___ Article

There is a particular population among us, however, who suffer living with someone who happens to have nice hair. Not just ‘hair’, but ‘HAIR’, the kind that requires attention, effort, and….gasp….talking a lot about it. Oh, Lord.
In the morning, I get up, shower, and my hair is dry before I even shut the water off. It is actually a very liberating feeling. I look in the mirror, and ‘Eh!!’ I look away, satisfied that everything, such as it is, is in place. Ten minutes, tops.
When my wife tackles this task for herself, there are all kinds of procedures involved, some of which, to this day, remain secret even to me. There are dryers, straighteners, curling thingies, various shampoos and conditioners, a plethora of brushes, combs, and things I don’t dare describe for fear of sounding odd. It is a veritable morning pilgrimage just to leave our house.
Now, don’t get me wrong. I truly appreciate the effort she puts into looking good. I love her hair. It is one of the primary reasons I was attracted to her in the first place. Redheads are all they claim to be – fiery, hot-tempered, tumultuous, deadly….and that’s just the good stuff! But when it comes to actually talking about the hair procedure, I get that ‘deer in the headlights’ look, and run straight for the hills.
Allow me to demonstrate. Pretend, if you will, sitting on a nice, relaxing chair. You are watching, oh, football or hockey, a movie perhaps. Sipping a cold one. Then the bomb drops. ‘I am getting my hair done Saturday….’, you hear. A slight sweat forms on your brow, a chill runs down your spine. Nausea sets in. Your nervous-system cries out to you, ‘RUN’ it screams!!

______

Short exercise 1:
In the entries, write out the stretch from the line containing "For every named" through the line containing "Stampa (32, 252)" again, swapping "Newsletter" for "Bollettino" and changing nothing else.

___ Dataset entries

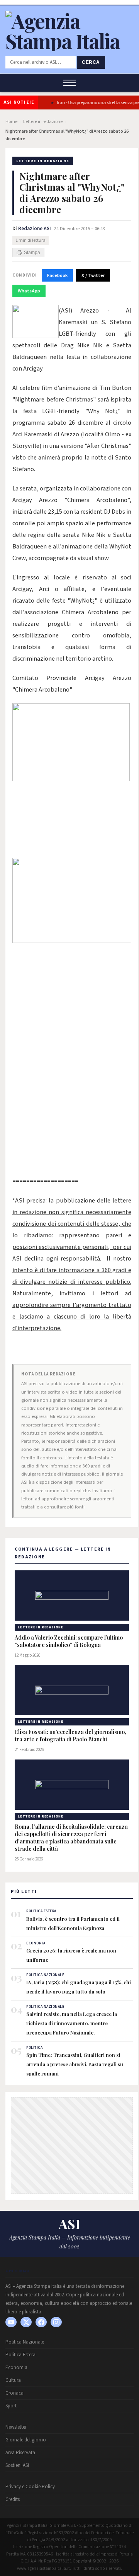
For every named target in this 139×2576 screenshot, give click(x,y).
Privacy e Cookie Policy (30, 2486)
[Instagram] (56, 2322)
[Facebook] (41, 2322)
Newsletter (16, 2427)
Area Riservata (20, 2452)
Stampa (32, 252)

______
___ Dataset entries

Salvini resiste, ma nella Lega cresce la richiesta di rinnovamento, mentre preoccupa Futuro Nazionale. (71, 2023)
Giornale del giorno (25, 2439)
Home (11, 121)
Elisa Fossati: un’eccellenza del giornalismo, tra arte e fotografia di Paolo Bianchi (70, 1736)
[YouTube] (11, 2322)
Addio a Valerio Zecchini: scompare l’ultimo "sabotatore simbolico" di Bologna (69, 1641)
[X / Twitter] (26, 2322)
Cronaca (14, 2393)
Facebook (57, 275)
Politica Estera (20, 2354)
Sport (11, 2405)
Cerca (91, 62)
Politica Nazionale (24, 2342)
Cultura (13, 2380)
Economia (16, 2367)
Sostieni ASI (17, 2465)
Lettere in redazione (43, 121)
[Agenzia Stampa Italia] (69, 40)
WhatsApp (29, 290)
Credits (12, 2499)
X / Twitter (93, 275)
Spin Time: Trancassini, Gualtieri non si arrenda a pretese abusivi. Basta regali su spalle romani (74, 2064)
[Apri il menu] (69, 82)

______

Short exercise 2:
In the piece about hair, how long does the writer's own morning routine take at most?

Worked answer 1:
For every named target in this 139×2576 screenshot, give click(x,y).
Privacy e Cookie Policy (30, 2486)
[Instagram] (56, 2322)
[Facebook] (41, 2322)
Bollettino (16, 2427)
Area Riservata (20, 2452)
Stampa (32, 252)

Worked answer 2:
Ten minutes, tops.